Metadata-Version: 2.4
Name: ko-speech-tools
Version: 0.1.0
Summary: Korean speech/NLP tools
Author: Enno Hermann
Author-email: Enno Hermann <enno.hermann@gmail.com>
License-Expression: Apache-2.0
License-File: LICENSES/Apache-2.0.txt
License-File: LICENSES/BSD-2-Clause.txt
License-File: LICENSES/CC0-1.0.txt
License-File: LICENSES/MIT.txt
License-File: REUSE.toml
Classifier: Programming Language :: Python :: 3.10
Classifier: Programming Language :: Python :: 3.11
Classifier: Programming Language :: Python :: 3.12
Classifier: Programming Language :: Python :: 3.13
Classifier: Development Status :: 3 - Alpha
Classifier: License :: OSI Approved :: Apache Software License
Classifier: Intended Audience :: Science/Research
Classifier: Intended Audience :: Developers
Classifier: Operating System :: POSIX :: Linux
Classifier: Operating System :: MacOS
Classifier: Operating System :: Microsoft :: Windows
Classifier: Topic :: Multimedia :: Sound/Audio :: Speech
Classifier: Topic :: Software Development :: Libraries :: Python Modules
Requires-Dist: mecab-ko>=1.0.2 ; extra == 'g2p'
Requires-Python: >=3.10
Project-URL: issues, https://github.com/eginhard/ko-speech-tools/issues
Project-URL: repository, https://github.com/eginhard/ko-speech-tools
Provides-Extra: g2p
Description-Content-Type: text/markdown

<!--
SPDX-FileCopyrightText: Enno Hermann

SPDX-License-Identifier: Apache-2.0
-->

# Korean Speech Tools

[![PyPI - License](https://img.shields.io/pypi/l/ko-speech-tools)](https://github.com/eginhard/ko-speech-tools/blob/main/LICENSE)
![PyPI - Python Version](https://img.shields.io/pypi/pyversions/ko-speech-tools)
[![PyPI - Version](https://img.shields.io/pypi/v/ko-speech-tools)](https://pypi.org/project/ko-speech-tools)
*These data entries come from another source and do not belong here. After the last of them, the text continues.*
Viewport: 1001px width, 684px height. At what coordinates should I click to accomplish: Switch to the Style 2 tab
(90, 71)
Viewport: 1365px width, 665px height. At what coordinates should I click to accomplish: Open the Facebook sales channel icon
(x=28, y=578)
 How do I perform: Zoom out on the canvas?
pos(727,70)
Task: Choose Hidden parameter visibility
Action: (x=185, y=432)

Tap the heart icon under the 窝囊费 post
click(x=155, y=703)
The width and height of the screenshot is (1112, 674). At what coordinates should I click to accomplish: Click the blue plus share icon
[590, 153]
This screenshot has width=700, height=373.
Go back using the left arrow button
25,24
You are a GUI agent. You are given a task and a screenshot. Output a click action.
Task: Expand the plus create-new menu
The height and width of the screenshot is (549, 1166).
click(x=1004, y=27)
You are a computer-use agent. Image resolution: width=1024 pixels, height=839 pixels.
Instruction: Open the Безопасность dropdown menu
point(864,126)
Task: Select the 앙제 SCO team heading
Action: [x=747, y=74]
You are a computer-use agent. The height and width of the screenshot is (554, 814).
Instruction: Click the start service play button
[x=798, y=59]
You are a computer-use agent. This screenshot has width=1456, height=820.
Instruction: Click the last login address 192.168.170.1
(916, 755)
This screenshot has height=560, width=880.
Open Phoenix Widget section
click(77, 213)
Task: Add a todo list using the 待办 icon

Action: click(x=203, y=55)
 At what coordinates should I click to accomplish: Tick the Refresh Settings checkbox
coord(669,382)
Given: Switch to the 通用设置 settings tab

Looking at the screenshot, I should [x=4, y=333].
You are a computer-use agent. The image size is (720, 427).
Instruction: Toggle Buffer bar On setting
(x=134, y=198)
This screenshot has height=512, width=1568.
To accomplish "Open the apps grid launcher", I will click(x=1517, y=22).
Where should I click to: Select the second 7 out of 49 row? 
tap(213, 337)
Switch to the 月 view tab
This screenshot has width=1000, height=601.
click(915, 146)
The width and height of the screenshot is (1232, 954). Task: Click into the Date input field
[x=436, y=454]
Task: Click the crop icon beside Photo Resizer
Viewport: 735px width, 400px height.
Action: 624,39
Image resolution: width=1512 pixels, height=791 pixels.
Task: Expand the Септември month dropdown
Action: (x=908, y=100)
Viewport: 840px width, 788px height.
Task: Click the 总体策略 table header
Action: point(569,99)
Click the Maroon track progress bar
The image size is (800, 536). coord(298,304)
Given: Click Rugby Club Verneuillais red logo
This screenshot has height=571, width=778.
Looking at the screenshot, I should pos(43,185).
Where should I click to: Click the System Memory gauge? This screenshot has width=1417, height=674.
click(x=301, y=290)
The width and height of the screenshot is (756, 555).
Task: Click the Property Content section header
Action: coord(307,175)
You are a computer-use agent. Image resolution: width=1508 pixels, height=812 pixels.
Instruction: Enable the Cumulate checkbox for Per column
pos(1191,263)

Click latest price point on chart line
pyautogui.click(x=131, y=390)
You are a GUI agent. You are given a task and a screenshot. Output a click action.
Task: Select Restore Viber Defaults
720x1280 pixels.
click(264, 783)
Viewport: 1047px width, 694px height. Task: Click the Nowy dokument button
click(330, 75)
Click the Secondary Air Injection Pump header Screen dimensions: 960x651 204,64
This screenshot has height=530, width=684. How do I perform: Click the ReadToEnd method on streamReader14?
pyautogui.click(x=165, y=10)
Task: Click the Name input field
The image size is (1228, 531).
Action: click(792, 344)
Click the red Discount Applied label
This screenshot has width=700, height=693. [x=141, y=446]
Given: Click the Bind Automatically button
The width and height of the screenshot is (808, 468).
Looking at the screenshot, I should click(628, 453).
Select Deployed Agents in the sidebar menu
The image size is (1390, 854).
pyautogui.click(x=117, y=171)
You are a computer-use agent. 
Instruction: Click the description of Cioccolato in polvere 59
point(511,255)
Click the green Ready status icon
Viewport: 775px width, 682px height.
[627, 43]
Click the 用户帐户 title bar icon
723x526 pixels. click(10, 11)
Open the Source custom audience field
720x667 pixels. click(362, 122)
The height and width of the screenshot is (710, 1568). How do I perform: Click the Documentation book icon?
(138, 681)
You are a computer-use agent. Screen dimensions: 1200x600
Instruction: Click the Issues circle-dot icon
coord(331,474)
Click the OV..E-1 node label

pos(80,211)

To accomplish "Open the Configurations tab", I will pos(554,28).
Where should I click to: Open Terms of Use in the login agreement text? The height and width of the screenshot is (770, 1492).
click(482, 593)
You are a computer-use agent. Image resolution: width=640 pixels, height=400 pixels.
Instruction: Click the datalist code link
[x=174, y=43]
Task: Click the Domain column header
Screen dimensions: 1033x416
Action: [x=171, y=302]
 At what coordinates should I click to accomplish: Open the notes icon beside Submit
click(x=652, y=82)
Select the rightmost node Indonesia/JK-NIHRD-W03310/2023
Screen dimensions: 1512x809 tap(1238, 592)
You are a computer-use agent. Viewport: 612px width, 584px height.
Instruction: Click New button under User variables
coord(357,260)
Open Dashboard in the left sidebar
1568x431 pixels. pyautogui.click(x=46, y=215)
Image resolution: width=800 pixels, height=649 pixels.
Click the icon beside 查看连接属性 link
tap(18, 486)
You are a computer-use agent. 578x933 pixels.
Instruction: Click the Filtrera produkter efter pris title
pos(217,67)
This package contains a variety of tools for Korean speech and language
processing, including:
- Hangul romanization.
- Jamo conversion.
- Grapheme-to-phoneme conversion (G2P).

It is mostly a collection of previously existing libraries that are unmaintained
or include unnecessary dependencies that have been removed here. Refer to the
[Credits](#credits) section below for details.

## Installation

```bash
pip install ko-speech-tools
```

The core part of this package does not have any external dependencies. For G2P,
the [mecab-ko](https://github.com/NoUnique/pymecab-ko) package is required,
which can be installed with:

```bash
pip install ko-speech-tools[g2p]
```

## Usage

Romanization:

```python
>>> from ko_speech_tools import hangul_romanize

>>> hangul_romanize("물엿")
'mul-yeos'

```

Jamo conversion ([documentation](https://python-jamo.readthedocs.io/en/latest/)):

```python
>>> from ko_speech_tools.jamo import h2j, j2hcj, j2h

>>> h2j('한굴')
'한굴'

>>> j2hcj(h2j('한굴'))
'ㅎㅏㄴㄱㅜㄹ'

>>> j2h('ㅇ', 'ㅕ', 'ㅇ')
'영'

```

G2P:

```python
>>> from ko_speech_tools import G2p

>>> g2p = G2p()
>>> g2p("것입니다")
'거심니다'

```

## Credits

This package combines and adapts the following packages:

- `g2pkk`: https://github.com/harmlessman/g2pkk (Apache-2.0), a fork of https://github.com/Kyubyong/g2pK
- `hangul_romanize`: https://github.com/youknowone/hangul-romanize (BSD-2-Clause)
- `jamo`: https://github.com/jdongian/python-jamo (Apache-2.0)

It additionally uses code from https://github.com/keithito/tacotron (MIT) to
read [CMUdict data](https://github.com/cmusphinx/cmudict).

The respective code can be used under the original license, see the individual
files for details. Any new code is made available under Apache-2.0.